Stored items
· · · ·
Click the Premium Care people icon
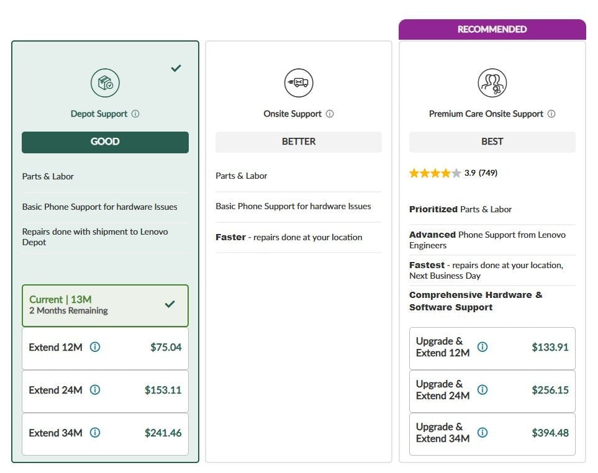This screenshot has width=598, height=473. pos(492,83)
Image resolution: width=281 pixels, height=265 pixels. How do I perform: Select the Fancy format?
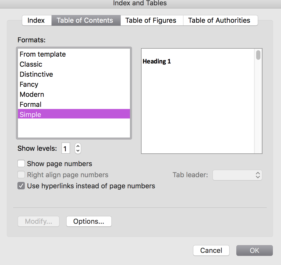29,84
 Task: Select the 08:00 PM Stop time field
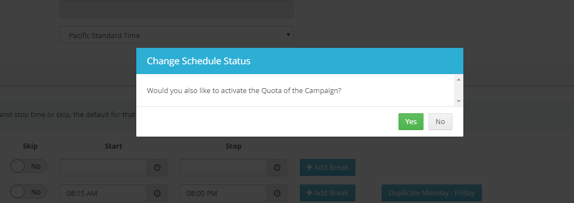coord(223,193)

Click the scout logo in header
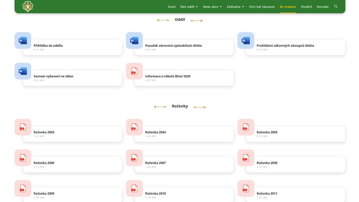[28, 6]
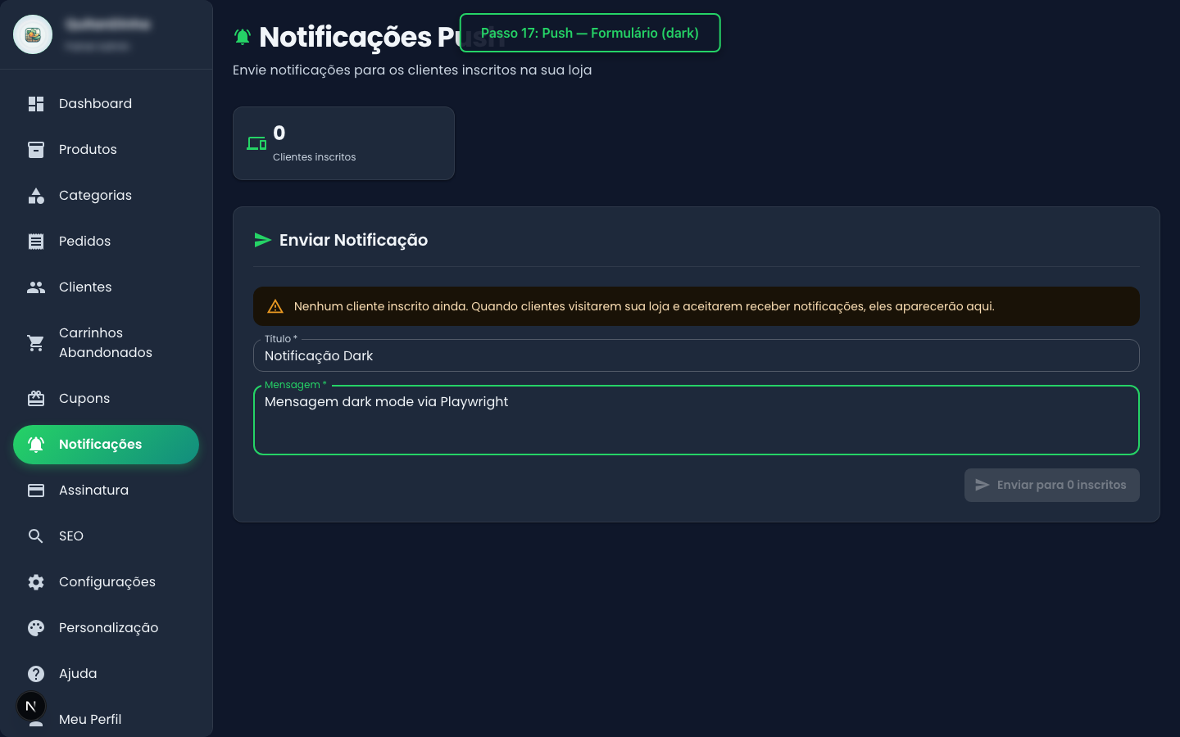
· · · ·
To be done: Write out every row above again, word for word, leaving out the pictures.

Response to the task:
Click the Premium Care people icon
This screenshot has width=598, height=473. pos(492,83)
Image resolution: width=281 pixels, height=265 pixels. How do I perform: Select the Fancy format?
29,84
 Task: Select the 08:00 PM Stop time field
coord(223,193)

Click the scout logo in header
[28, 6]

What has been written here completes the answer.